Déséquilibre significatif : sur la preuve de l’absence de négociation effective des clauses abusives

Par une décision du 16 février 2018, la Cour d’appel de Paris rappelle que la partie victime d’un déséquilibre significatif dans les droits et obligations des parties au sens de l’article L. 442-6, I, 2° du code de commerce doit démontrer l’absence de pouvoir réel de négociation des clauses incriminées, notamment en présence d’une convention-type ou d’un contrat d’adhésion. A défaut, les demandes formées sur ce fondement doivent être rejetées.

Pour rappel, l’article L. 442-6, I, 2° du code de commerce sanctionne le fait, pour un opérateur économique, « de soumettre ou tenter de soumettre un partenaire commercial à des obligations créant un déséquilibre significatif dans les droits et obligations des parties ».
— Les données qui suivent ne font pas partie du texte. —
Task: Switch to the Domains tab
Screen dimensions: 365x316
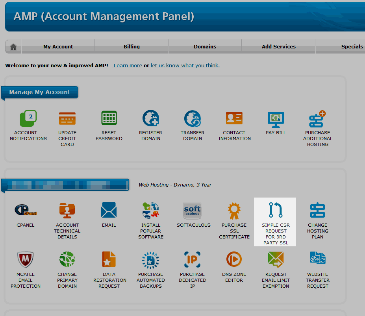Action: click(205, 46)
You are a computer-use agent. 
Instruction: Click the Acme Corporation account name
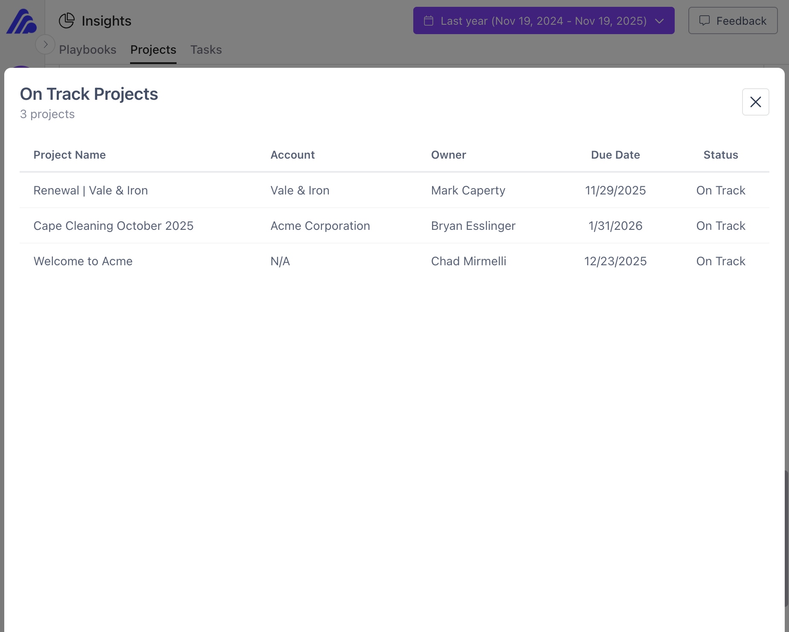(x=320, y=226)
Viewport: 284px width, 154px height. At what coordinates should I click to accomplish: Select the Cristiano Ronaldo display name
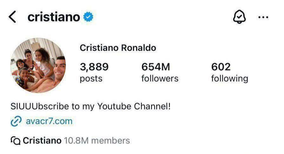(118, 48)
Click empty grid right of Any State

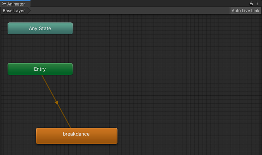[x=150, y=28]
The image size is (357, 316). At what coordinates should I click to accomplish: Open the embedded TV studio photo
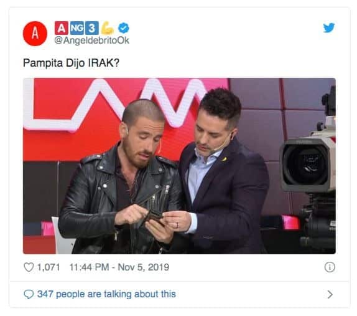click(x=179, y=166)
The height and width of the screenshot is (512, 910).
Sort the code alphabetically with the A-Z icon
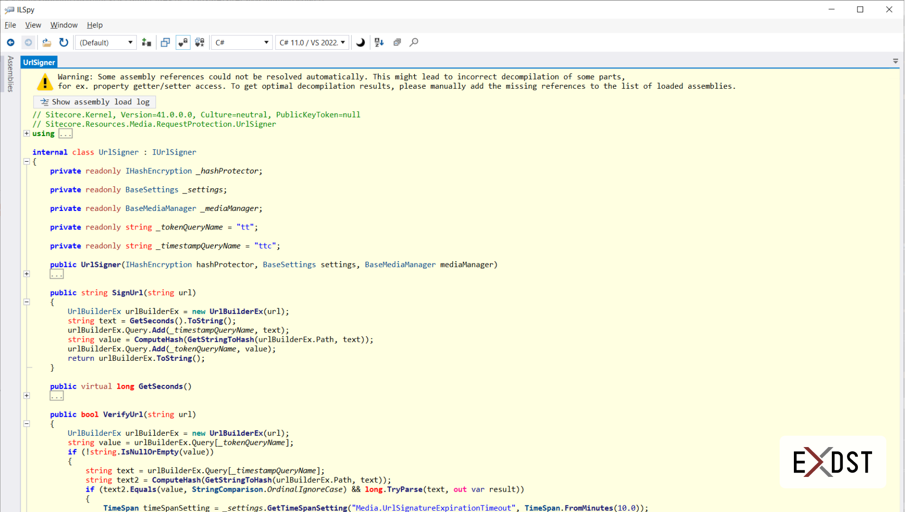(x=378, y=42)
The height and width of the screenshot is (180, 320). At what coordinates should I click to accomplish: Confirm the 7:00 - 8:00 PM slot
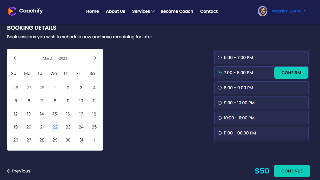coord(291,73)
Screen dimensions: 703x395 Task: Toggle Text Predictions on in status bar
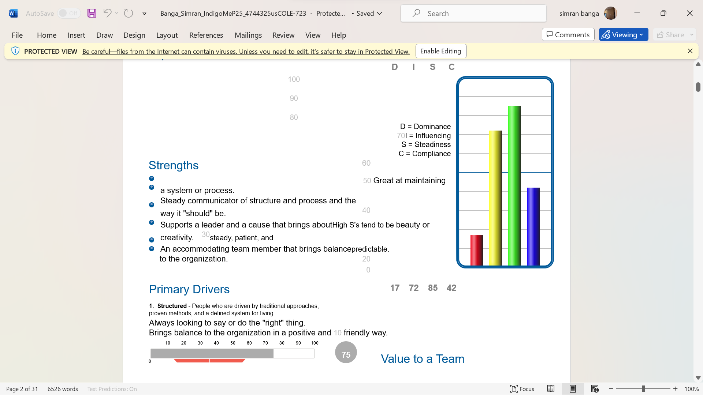(112, 389)
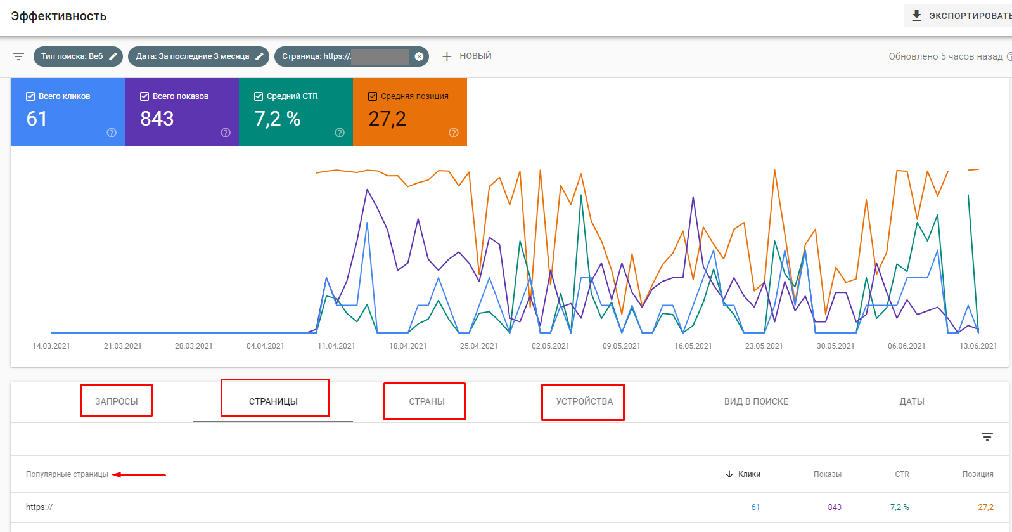
Task: Open the Дата: За последние 3 месяца chip
Action: coord(192,56)
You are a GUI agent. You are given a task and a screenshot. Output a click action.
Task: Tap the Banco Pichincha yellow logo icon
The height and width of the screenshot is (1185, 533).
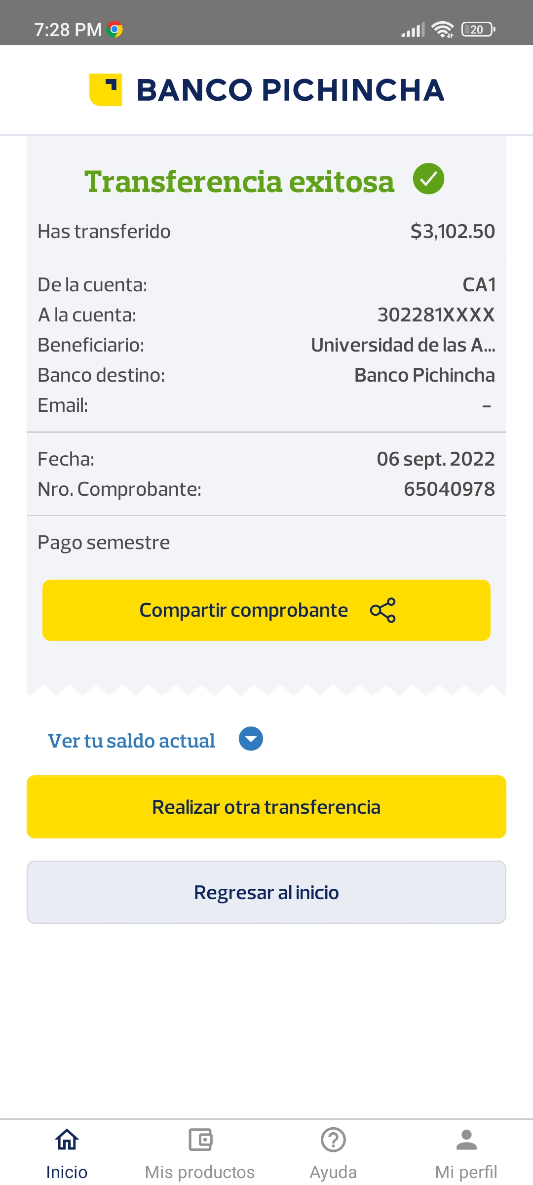[x=105, y=89]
Le premier élément constitutif de cette pratique restrictive de concurrence est la soumission ou la tentative de soumission, dont la Cour d’appel de Paris vient préciser à nouveau les conditions de caractérisation dans la décision commentée[1].

En l’espèce, la partie demanderesse soutient que l’insertion de clauses abusives dans un contrat d’adhésion peut constituer une tentative de soumission par l’autre partie au sens de l’article 442-6, I, 2° du code de commerce.

La partie défenderesse argue de son côté :

  • Qu’elle n’a jamais exercé aucune contrainte sur son cocontractant et qu’elle n’a pas refusé de négocier avec ce dernier les clauses du contrat ;
  • Que leurs relations contractuelles ne traduisent aucun rapport de force économique en sa faveur puisqu’elle n’est pas un partenaire incontournable pour son cocontractant ; et
  • Que son cocontractant ne lui a jamais fait part de sa volonté de négocier les termes du contrat.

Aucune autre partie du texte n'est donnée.